Et j’en crève qu’elle parte comme ça, bêtement, à 62 ans.


Aujourd’hui, je relis nos échanges et soudain tout me paraît limpide. La mise en abyme. Le rebond post-divorce. L’électrochoc peu complaisant mais tellement stimulant. Le réveil intellectuel. La surenchère culturelle.


L’éternelle élusivité d’une relation humaine où la drôle de tendresse maladroite est partout, très vague mais tenace.


Le plateau de fruits de mer a été englouti. Le vin a coulé à flots. Il m’a offert un dessert. Nous sommes dans un état d’ébriété qui dépasse l’entendement. Soudain il me regarde dans les yeux, met sa grosse paluche sur la mienne et me dit : « Ca ne va pas le faire. Je ne suis pas disponible, pas en état, pas prêt à ça. » Je tire sur ma robe en plissant les yeux. J’ai un petit sourire en coin. Les hommes sont faibles.


Pendant que j’entre avec tourteau, pertes, fracas et demi-coma éthylique dans ma vie de trentenaire célibataire, l’étincelle dans les yeux perçants d’Hélène s’éteint un peu plus chaque jour.
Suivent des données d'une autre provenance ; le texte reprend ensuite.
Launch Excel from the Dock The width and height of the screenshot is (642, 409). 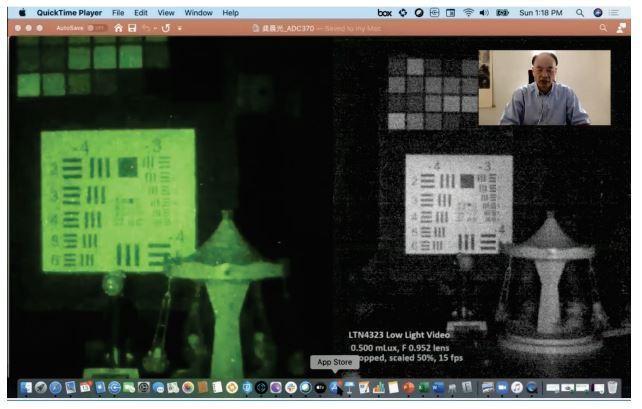pos(423,387)
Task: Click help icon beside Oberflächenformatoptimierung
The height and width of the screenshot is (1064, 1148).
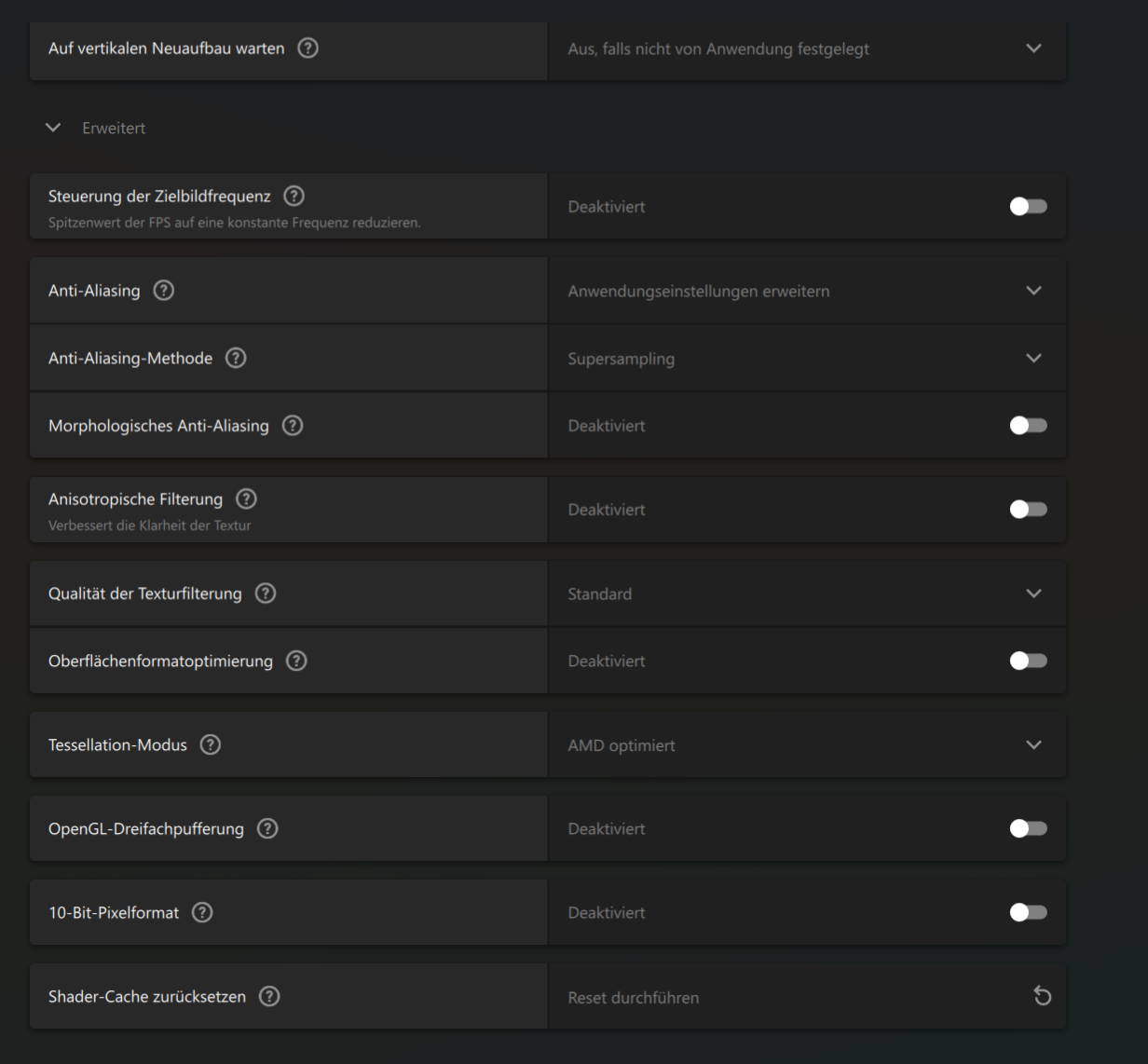Action: [296, 661]
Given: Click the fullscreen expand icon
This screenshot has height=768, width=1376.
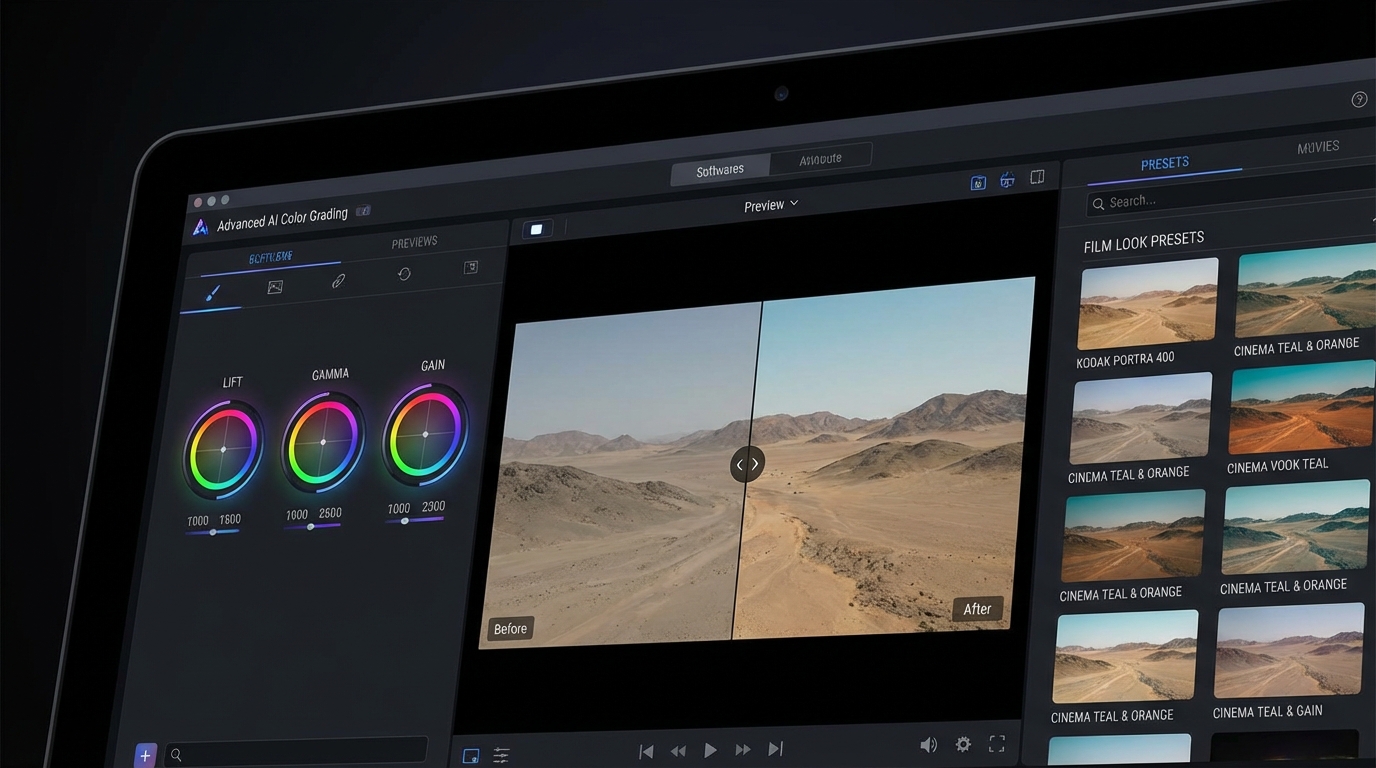Looking at the screenshot, I should (x=996, y=743).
Je ne peux plus rien pour elle, mais je continuerai à chercher chez autrui cette stimulation de l’esprit qu’elle m'a léguée.


Héritage bien lourd à porter.


Il peut paraître peu flatteur, voire émasculateur, de comparer un amant à sa mère.


Pourtant, pour ceux qui ont connu la mienne, c’est un putain de compliment.